Nash Bridges, despite what her name suggests, was a lady. We just didn’t know that when she was a kitten. My mother found a litter of strays and when animal control came to collect them she asked the vet to pick out two boys (one for myself and one for my brother). So, while discussing possible names mom suggested we name the cats after her TV boyfriends, Walker, Texas Ranger and Nash Bridges. A few months later when both Walker and Nash were taken to be neutered, the vet gave my mom the surprising news: Nash was a she, not a he. But the window of time for a name change had long past.

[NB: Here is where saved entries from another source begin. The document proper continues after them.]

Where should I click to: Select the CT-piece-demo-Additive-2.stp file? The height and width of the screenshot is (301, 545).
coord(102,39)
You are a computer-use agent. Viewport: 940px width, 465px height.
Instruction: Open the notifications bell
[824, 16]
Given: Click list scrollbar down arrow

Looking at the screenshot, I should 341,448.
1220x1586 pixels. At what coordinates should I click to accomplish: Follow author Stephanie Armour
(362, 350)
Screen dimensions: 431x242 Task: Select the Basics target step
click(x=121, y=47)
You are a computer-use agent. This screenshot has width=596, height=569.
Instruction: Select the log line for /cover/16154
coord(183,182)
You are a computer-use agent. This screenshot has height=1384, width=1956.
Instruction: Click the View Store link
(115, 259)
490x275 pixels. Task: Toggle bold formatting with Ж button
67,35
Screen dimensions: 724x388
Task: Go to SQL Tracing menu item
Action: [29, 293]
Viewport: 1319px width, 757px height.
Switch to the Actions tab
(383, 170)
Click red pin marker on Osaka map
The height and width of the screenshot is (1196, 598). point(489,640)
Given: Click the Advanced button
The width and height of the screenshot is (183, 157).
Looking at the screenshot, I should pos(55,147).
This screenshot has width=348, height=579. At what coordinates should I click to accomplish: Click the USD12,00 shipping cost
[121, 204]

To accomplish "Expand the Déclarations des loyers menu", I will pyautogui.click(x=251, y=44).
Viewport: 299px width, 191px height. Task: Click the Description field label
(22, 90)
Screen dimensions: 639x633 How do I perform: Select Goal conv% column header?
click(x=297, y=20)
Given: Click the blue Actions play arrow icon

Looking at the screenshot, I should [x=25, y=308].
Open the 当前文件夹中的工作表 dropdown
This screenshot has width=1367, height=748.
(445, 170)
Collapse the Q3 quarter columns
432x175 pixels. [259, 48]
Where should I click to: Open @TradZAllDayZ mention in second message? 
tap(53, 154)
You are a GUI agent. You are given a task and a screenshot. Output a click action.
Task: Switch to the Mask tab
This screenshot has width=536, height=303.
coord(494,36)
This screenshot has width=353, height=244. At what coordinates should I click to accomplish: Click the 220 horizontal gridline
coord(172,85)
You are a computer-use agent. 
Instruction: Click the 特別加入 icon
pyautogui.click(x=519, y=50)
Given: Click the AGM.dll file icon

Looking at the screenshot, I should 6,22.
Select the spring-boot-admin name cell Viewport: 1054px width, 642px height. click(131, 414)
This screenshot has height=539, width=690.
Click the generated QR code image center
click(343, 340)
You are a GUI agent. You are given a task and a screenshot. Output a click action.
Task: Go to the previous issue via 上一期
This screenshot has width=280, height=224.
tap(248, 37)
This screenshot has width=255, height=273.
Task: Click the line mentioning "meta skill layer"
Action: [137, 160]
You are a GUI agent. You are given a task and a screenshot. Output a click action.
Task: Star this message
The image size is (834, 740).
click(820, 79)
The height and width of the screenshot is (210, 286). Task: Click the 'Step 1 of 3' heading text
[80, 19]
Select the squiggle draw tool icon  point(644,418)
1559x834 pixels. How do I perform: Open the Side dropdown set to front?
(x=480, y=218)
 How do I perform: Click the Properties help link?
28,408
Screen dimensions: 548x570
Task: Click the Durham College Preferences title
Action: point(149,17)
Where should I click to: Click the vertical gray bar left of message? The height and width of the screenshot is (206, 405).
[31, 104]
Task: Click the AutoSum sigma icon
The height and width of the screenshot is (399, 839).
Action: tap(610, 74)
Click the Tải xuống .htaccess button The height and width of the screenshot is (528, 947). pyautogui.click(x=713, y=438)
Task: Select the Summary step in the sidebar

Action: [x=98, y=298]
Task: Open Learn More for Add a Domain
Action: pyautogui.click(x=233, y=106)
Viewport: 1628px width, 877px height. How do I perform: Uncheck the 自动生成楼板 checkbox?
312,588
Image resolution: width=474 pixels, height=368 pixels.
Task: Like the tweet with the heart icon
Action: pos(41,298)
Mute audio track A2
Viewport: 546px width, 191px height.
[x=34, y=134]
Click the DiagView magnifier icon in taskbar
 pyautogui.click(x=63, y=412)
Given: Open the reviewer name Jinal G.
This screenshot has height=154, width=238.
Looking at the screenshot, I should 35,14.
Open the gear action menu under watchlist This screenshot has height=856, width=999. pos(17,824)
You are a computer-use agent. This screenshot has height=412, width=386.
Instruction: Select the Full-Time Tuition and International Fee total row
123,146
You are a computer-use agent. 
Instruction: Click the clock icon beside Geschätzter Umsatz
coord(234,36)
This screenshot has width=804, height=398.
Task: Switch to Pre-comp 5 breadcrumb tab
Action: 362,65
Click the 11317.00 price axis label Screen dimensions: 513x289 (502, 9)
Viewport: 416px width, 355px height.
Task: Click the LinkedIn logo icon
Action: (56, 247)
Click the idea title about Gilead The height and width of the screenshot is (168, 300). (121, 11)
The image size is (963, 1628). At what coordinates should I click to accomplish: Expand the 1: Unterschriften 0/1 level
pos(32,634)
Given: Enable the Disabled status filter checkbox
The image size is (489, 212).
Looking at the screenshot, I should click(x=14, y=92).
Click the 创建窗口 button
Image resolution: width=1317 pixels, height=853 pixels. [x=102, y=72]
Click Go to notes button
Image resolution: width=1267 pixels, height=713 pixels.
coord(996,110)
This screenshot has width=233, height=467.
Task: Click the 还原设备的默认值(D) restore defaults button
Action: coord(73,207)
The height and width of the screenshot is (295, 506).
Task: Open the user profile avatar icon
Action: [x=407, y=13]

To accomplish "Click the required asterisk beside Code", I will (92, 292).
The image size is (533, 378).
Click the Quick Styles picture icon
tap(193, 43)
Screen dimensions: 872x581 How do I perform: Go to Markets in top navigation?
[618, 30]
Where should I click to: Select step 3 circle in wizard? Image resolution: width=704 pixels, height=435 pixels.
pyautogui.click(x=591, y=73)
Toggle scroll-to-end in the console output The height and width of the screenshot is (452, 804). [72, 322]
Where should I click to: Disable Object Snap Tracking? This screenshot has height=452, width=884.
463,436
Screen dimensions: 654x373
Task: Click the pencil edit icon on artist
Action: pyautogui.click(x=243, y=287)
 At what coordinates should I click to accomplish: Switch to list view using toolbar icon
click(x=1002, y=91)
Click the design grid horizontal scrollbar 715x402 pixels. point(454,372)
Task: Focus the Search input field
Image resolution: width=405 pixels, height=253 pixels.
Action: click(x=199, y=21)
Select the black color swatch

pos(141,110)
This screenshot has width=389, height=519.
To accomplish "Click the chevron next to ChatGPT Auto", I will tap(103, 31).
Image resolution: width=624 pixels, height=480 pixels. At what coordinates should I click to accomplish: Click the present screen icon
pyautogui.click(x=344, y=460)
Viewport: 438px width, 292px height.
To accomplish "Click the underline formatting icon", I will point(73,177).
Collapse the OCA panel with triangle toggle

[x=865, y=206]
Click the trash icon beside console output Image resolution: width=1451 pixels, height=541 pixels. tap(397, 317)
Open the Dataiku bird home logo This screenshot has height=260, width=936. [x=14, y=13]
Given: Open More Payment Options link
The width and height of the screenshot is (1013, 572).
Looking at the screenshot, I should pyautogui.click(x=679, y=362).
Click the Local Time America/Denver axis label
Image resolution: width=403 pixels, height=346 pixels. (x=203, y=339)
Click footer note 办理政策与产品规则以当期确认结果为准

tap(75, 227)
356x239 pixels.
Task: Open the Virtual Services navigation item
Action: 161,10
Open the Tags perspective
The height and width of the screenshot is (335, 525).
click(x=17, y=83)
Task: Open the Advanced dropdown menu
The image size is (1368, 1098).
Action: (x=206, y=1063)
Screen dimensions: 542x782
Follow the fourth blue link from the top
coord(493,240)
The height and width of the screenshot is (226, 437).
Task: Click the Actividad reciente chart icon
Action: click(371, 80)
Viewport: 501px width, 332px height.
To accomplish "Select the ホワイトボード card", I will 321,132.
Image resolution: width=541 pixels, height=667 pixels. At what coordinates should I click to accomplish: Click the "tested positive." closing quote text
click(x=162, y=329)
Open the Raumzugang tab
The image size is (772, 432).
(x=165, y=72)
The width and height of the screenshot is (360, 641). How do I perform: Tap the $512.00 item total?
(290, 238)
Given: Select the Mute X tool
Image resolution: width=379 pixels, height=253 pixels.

As I will claim until the day I die, and probably after that as well, Nash was my cat. If you ask my mother or brother they would also claim the title. (Such is often the problem with family cats.) They are wrong, but this does serve to highlight the extent to which she was cherished, because nothing shows adoration more than a fight over ownership. In all honesty my mother probably (definitely) spent the most time caring and tending to Nash. While I loved her deeply from the moment we met, I was 8 and devoid of any sense of responsibility for myself, let alone another living, breathing creature. My brother, age 9 at the time, was in a similar boat (certainly not the same boat because we were terrible sharers). But just because she fed, nurtured, and covered all of Nash’s medal expenses, that doesn’t mean Nash was my mother’s. Nash slept in my bed for the longest amount of time and played with my hair (especially if it was wet and freshly washed).

This is the incredible Nash Bridges.

My brother’s claim to ownership was a bit more far-fetched. He believed I gave up all rights to her when I abandoned her to go to college. Please note during these same four years my brother’s permanent address changed more often than some people’s Facebook statuses and the times he was living back home he was not caring for anyone or anything including himself. It was a rough time in his life and Nash was there for him.

A week after her death, I received a call at roughly 3am. It was my brother calling to tell me he loved me, and that he knew I took great care of Nash. He was, clearly, drunk. He confessed to hating me when I first stole Nash 3 years ago, and brought her to live with me in my first apartment after college, but he had forgiven me now. He blamed himself for never visiting when he knew how old she was getting. He asked for a copy of a recent photo of her, so he could put it on display in his and his girlfriend’s place. Yes, of course, I assured him.